- [Exercise passage]:
══════
On Learning to Trust Your Body
I spent the majority of my 20s learning to eat and exercise intuitively, largely with the help of a therapist and the book Intuitive Eating. Before reading it, I'd developed rigid food and exercise habits. I followed a routine and rarely asked myself what I'd enjoy eating or doing for exercise each day.
Throughout my 20s, I learned to break free from this lifestyle. I used to run 3 to 5 miles every day, not because it was necessarily what I wanted to do, but because it was what I was "supposed to do." I'd been running that mileage since middle school. I was a runner. How could it not be what I did? It was part of who I was.
Years later, I see clearly that it was not part of who I was, but instead merely something I did. We are not our outputs.
I still exercise most days, but now I ask myself what I'd enjoy doing. It might be yoga, weight training, spinning, swimming, rock climbing or anything in between. Some days it's running, yes. But through the practice of asking myself what really sounds good on any given day, I've learned that running doesn't always sound as amazing as I once thought it did.
══════
- [Records shown]:
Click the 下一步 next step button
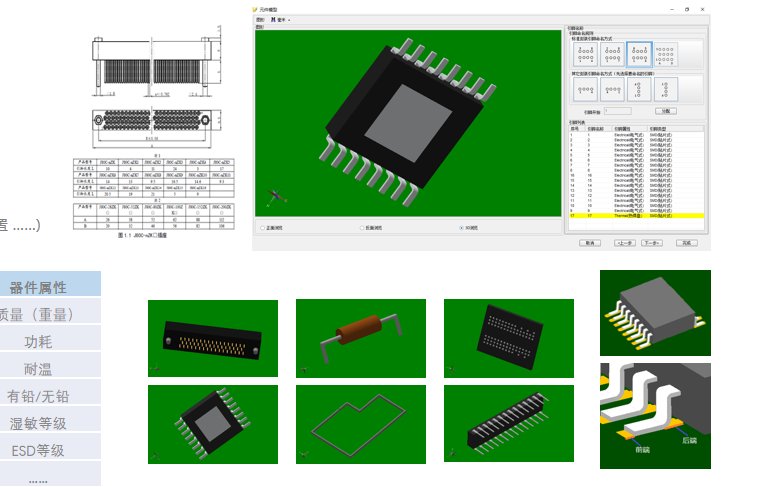This screenshot has height=487, width=764. [x=652, y=242]
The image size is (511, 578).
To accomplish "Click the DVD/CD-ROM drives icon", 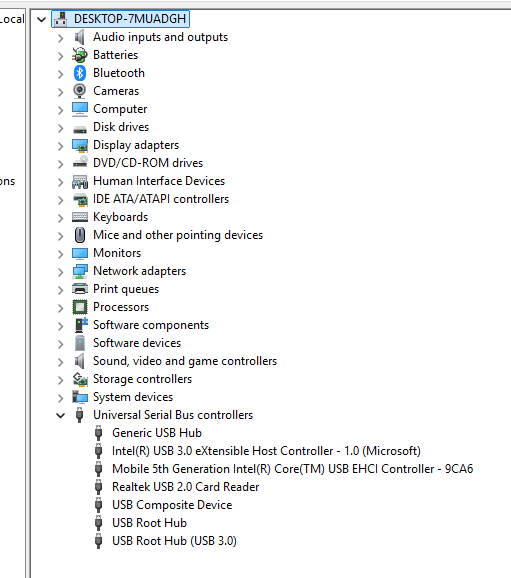I will pos(80,162).
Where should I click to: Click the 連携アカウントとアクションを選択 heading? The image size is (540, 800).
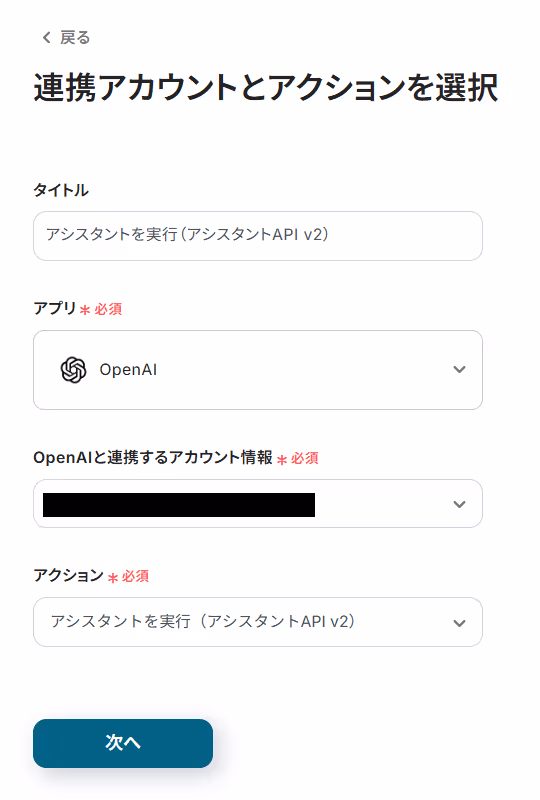click(266, 88)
══════
- [Check your understanding]:
1) Answer these questions about the essay on learning to trust your body:
(a) Besides a therapist, what helped the writer learn to eat and exercise intuitively?
(b) How many miles did the writer once run every day?
(c) What does the essay say we are not?
2) Quote the stretch of the essay on learning to trust your body from "I still exercise" through "thought it did.".

- [Per-task outputs]:
1)
(a) The book Intuitive Eating
(b) 3 to 5 miles
(c) Our outputs

2)
I still exercise most days, but now I ask myself what I'd enjoy doing. It might be yoga, weight training, spinning, swimming, rock climbing or anything in between. Some days it's running, yes. But through the practice of asking myself what really sounds good on any given day, I've learned that running doesn't always sound as amazing as I once thought it did.